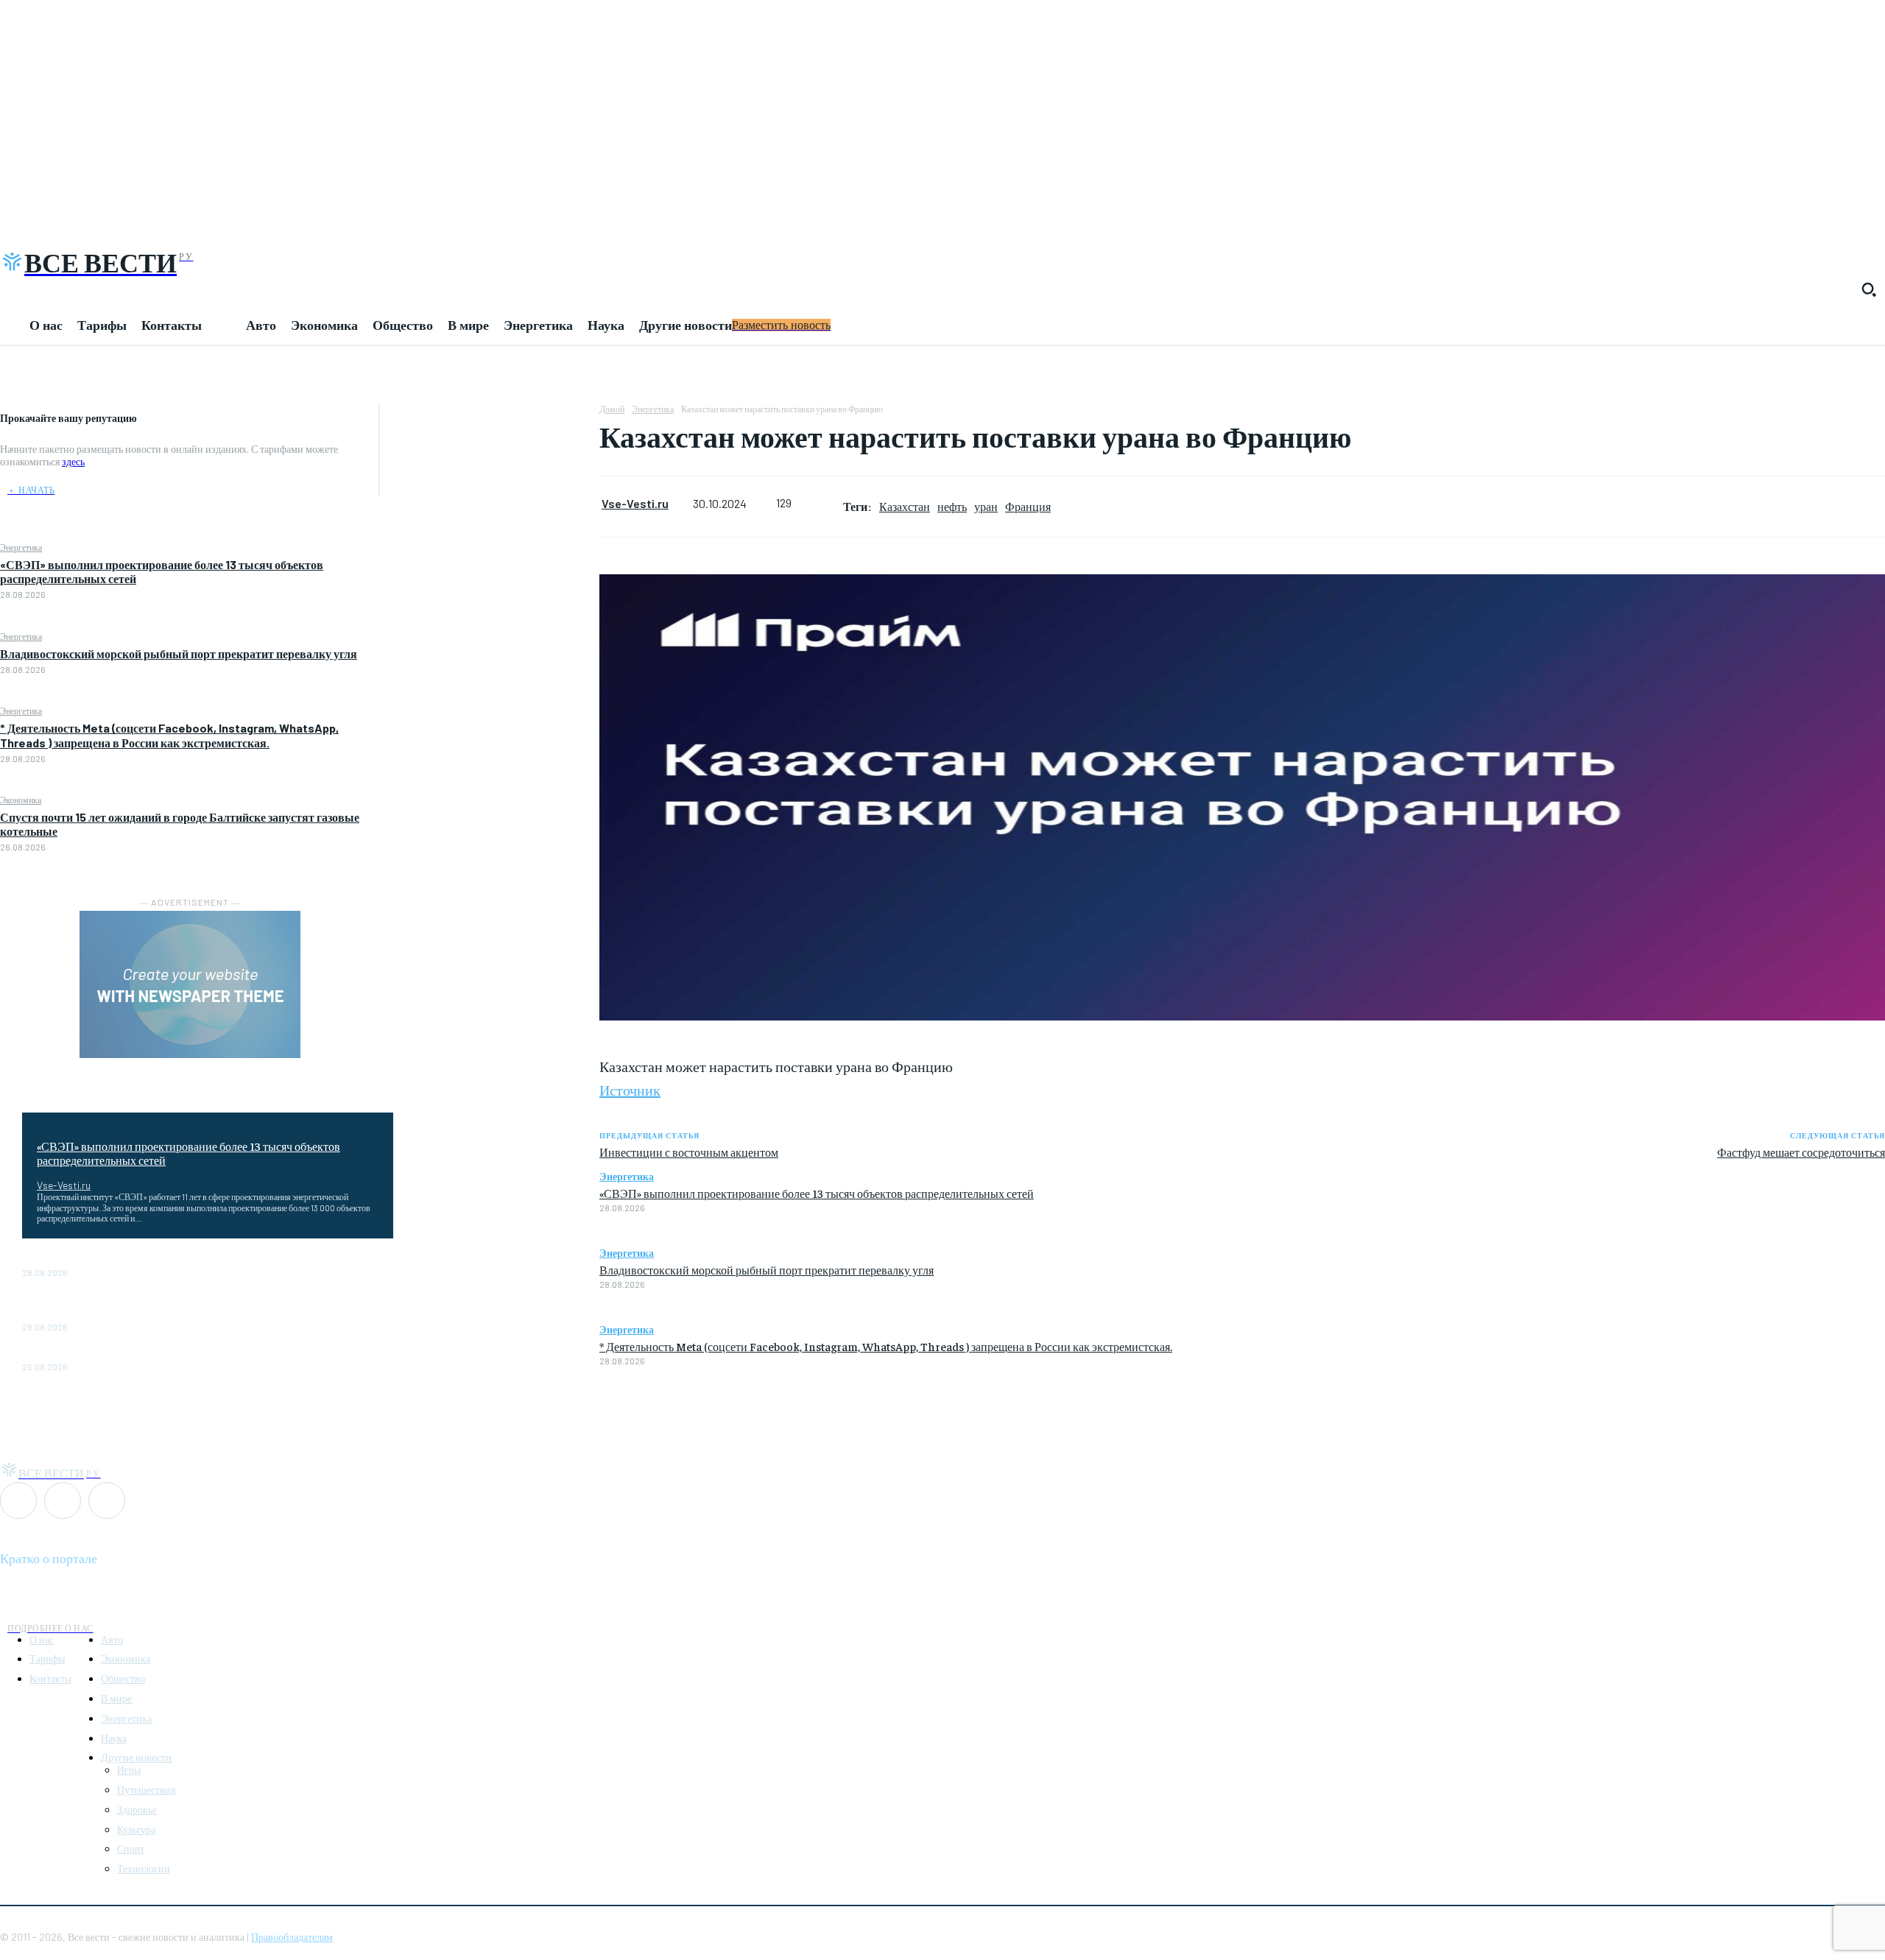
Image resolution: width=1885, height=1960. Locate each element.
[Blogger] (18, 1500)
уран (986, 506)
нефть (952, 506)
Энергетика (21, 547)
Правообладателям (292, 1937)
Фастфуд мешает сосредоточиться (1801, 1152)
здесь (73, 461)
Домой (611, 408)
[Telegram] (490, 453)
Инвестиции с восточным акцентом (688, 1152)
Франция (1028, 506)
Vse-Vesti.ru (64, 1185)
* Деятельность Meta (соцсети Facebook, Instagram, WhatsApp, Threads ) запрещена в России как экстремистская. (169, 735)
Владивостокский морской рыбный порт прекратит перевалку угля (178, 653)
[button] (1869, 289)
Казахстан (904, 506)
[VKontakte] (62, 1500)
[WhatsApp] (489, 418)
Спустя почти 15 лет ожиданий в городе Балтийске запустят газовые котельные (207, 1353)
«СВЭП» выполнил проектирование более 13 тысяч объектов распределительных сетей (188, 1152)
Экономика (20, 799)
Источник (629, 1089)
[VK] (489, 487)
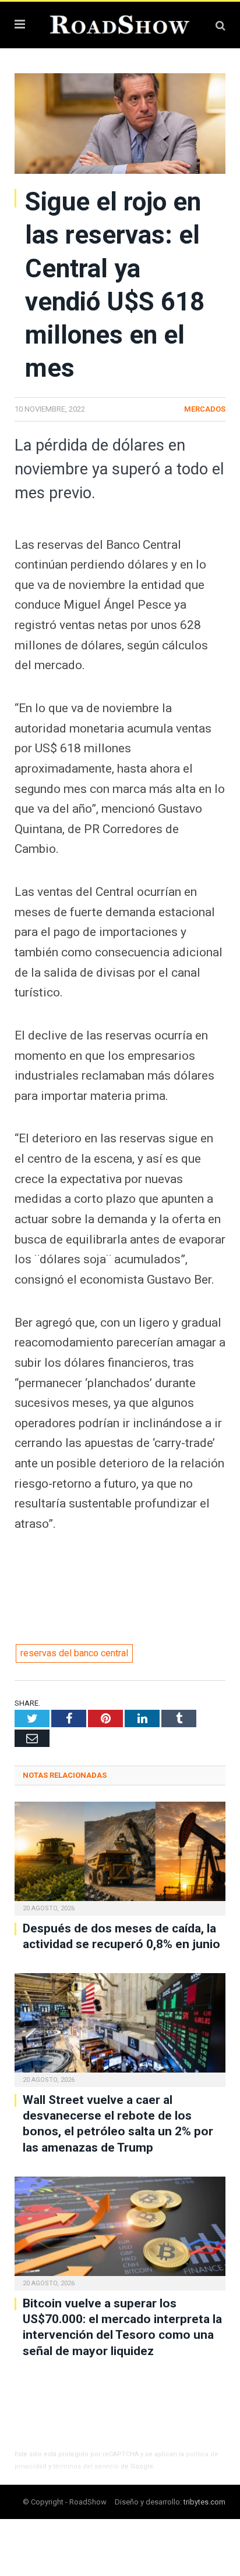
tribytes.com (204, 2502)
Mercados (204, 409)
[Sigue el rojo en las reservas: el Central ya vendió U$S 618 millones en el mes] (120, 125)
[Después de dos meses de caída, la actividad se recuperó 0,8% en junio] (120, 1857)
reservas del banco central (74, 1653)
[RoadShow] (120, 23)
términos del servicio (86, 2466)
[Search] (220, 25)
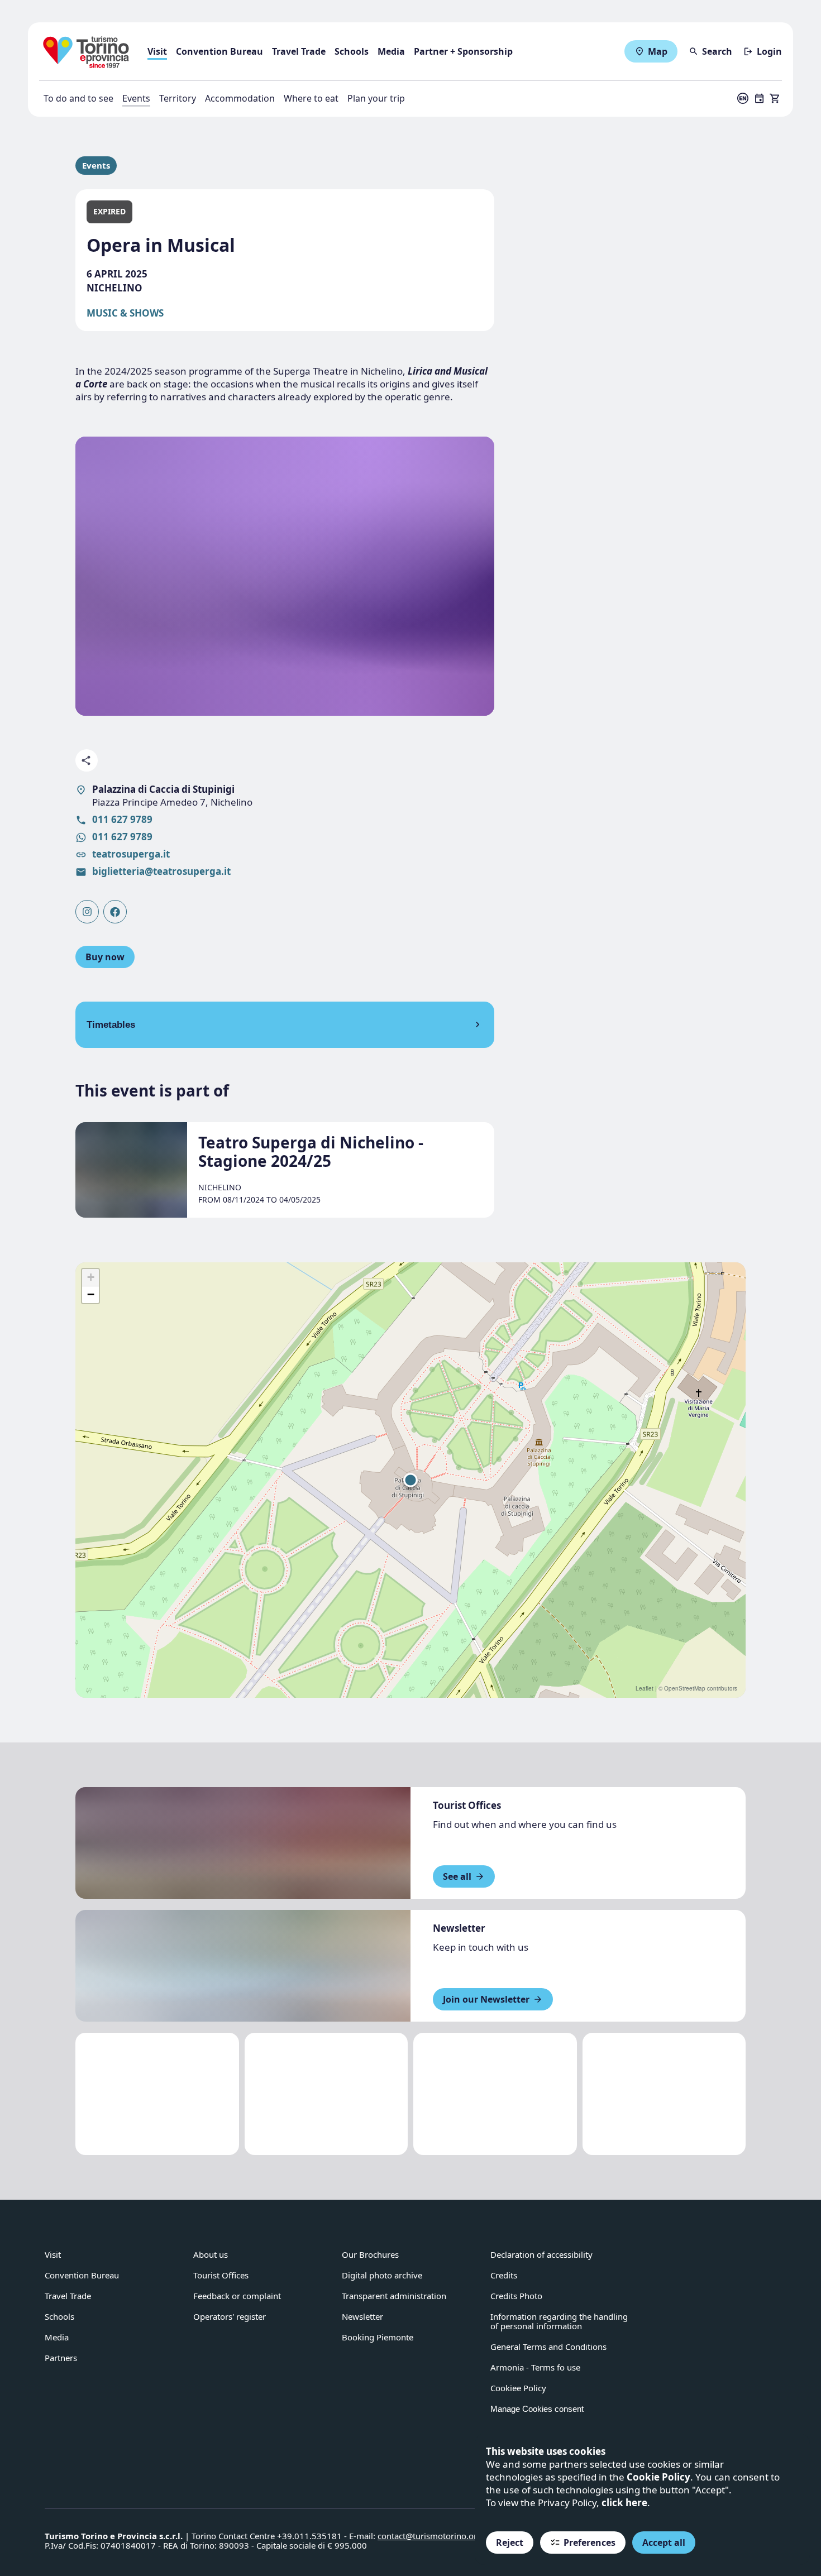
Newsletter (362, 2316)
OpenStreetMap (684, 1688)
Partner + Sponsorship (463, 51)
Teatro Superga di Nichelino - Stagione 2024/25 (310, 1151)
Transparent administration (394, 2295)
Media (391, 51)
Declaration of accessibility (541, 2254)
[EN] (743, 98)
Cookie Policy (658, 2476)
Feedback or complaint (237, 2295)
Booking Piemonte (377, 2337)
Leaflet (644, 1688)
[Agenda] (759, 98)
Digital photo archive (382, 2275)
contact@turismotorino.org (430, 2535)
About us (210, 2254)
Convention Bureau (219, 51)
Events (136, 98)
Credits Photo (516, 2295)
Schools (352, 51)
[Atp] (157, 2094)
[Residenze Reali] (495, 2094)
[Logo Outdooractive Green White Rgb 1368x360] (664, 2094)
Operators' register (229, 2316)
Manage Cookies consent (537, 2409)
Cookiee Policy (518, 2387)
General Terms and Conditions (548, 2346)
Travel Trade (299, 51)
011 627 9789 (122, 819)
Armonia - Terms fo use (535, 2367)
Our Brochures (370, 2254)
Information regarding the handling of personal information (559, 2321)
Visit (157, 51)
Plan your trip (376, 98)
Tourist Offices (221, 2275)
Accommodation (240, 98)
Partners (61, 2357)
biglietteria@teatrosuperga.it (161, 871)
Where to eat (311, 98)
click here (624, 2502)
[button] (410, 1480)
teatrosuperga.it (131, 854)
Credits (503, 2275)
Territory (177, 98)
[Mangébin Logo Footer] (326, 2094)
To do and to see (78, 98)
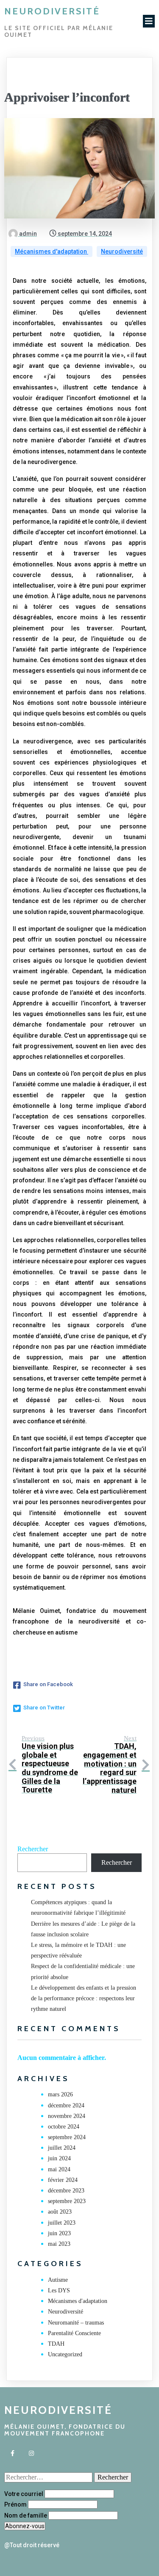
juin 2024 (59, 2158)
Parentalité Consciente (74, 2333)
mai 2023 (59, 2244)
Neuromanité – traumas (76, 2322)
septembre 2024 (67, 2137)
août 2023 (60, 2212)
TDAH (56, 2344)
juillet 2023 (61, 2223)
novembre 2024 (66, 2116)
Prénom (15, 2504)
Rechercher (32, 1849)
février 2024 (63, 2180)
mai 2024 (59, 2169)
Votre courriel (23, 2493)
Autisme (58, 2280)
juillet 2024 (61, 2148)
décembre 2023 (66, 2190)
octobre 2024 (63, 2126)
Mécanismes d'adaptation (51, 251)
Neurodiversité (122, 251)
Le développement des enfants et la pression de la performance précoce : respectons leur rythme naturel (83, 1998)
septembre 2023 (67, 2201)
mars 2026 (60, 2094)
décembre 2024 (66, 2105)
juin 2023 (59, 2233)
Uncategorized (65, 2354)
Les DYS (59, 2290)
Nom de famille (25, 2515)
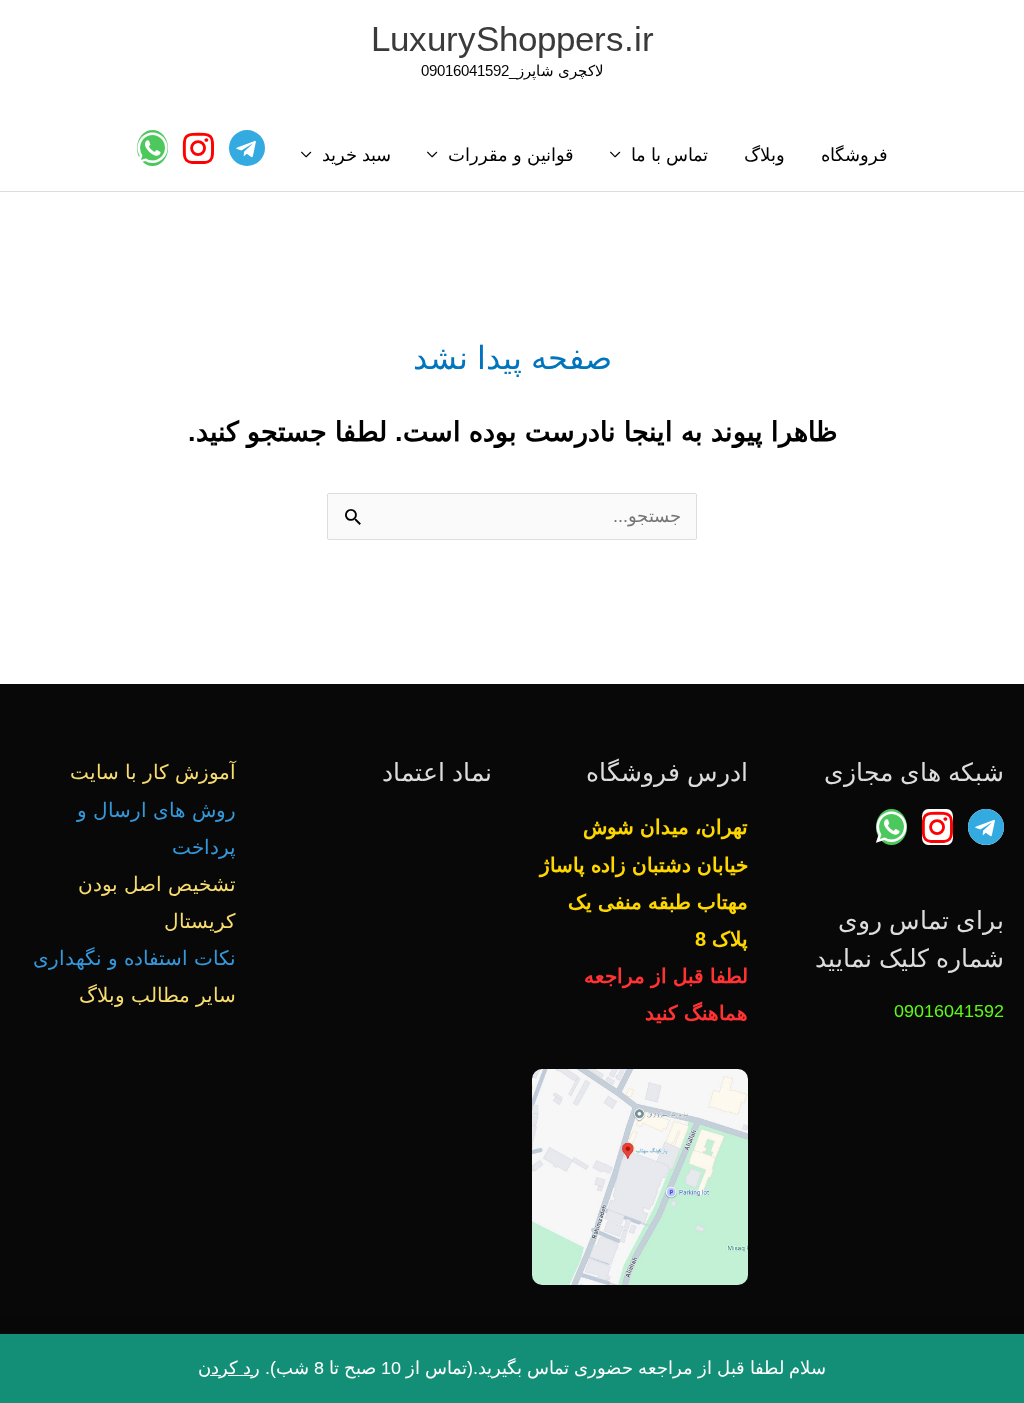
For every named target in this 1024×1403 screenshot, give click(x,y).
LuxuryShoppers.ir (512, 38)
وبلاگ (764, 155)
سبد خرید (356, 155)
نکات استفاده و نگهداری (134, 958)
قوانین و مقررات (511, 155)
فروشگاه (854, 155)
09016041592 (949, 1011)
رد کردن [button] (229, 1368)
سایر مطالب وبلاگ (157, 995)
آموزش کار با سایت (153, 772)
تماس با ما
────────────────────
WHAT IS NEEDED
Provide the count of lines holding the word "Logo" in these entries, and no other words.

OUTPUT OF THE TASK
2